Document text:

>>>>>

4 Jan 2016

Getting Organised?

From TED Radio Hour, 9:00 am on 4 January 2016

How did ant colonies come up with the algorithm that now runs the internet? Why would a CEO design his company like a rock band? What does computer programming teach us about family planning? To get the big job or the little one done, it just takes a little organization.  Five TED speakers about new ways of handling complexity—in the workplace or in disaster relief—by organizing.

The world's largest ant colony stretches over 3,700 miles.  It succeeds, biologist Deborah Gordon says, because no one is in charge. Instead, ants communicate with each each other and use algorithmic patterns to survive and thrive. 

When a rare tornado hit the town of Munson, Massachusetts, Morgan O'Neill and her sister accidentally became leaders of the town's recovery -- despite being only 20 years old.

<<<<<

Entries provided:
>>>>>

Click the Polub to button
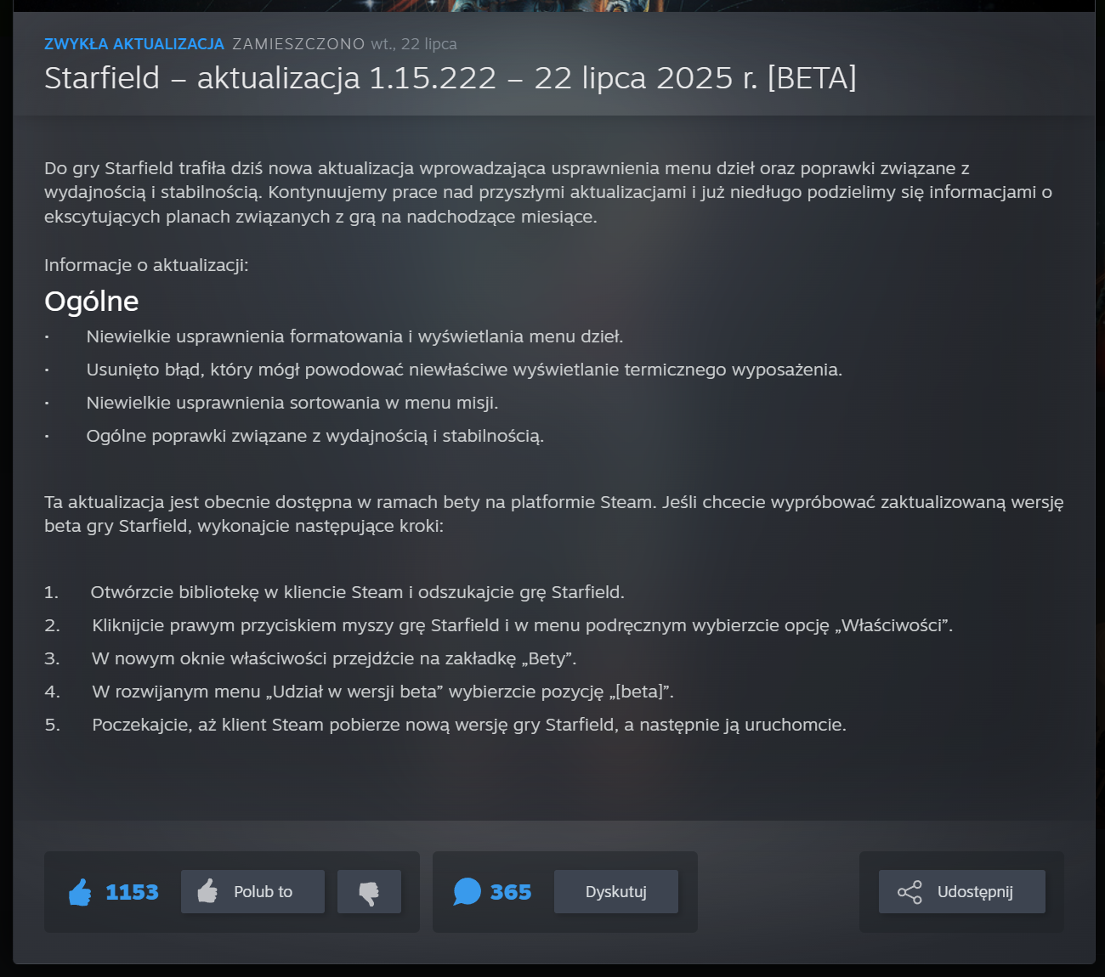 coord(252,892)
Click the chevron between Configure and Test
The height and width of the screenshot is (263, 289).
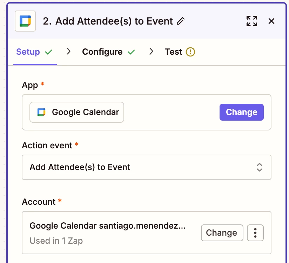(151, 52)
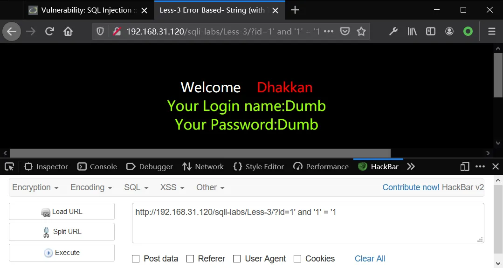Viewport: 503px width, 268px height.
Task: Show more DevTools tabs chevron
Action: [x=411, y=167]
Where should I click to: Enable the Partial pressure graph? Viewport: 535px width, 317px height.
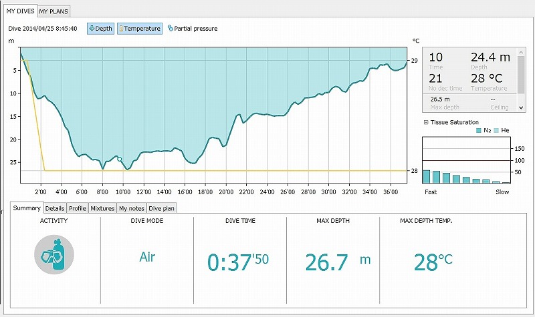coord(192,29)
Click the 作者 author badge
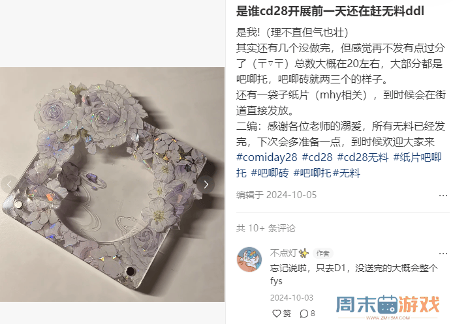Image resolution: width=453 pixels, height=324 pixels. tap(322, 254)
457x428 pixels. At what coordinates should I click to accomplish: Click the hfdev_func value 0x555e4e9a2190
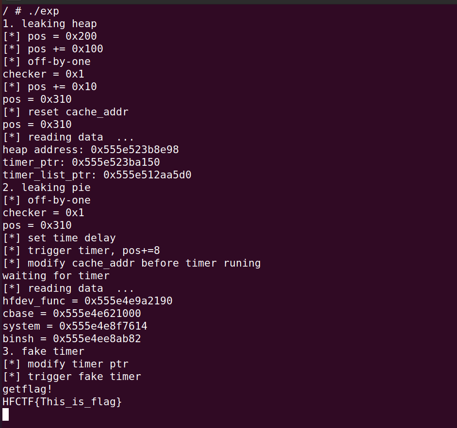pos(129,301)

<<<<<
>>>>>

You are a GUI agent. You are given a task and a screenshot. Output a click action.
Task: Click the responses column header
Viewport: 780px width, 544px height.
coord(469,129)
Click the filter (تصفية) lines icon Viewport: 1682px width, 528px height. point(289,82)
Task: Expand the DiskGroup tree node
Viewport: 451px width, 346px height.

<<<<<

Required work:
a - According to the TED Radio Hour page, how far does the world's largest ant colony stretch?
b - In the TED Radio Hour page, rewrite more briefly the paragraph beginning "How did ant colonies come up with".
c - Write the next part of the TED Radio Hour page about getting organized, continuing after its final sentence.

Exercise answers:
a - Over 3,700 miles.

b - The episode asks how ant colonies developed the algorithm that now runs the internet, why a CEO would design his company like a rock band, and what computer programming teaches about family planning. Five TED speakers discuss new ways of handling complexity through organizing, in the workplace or in disaster relief.

c -
The conversation continues with Morgan O'Neill. She was 20 years old when she and her sister spearheaded the effort to rebuild their town in the aftermath of a tornado. Afterwards, she developed software and a portable plan to help other communities rebuild after natural disasters.

These days, all it takes to start a protest is a cell phone, says professor Zeynep Tufecki. But does the ease of social media impede social movements from making big gains?

Ricardo Semler was in his early 20s when he became the CEO of his father's small manufacturing company in Sao Paolo, Brazil.  He reorganized the company from the top down, believing less management and more flexibility meant a better workplace and bigger profits.   

Parents help their kids manage their lives.  But according to Bruce Feiler, it can work the other way around, too. It just takes a little insight, drawn from Japanese computer programming principles.

From NPR's TED Radio Hour.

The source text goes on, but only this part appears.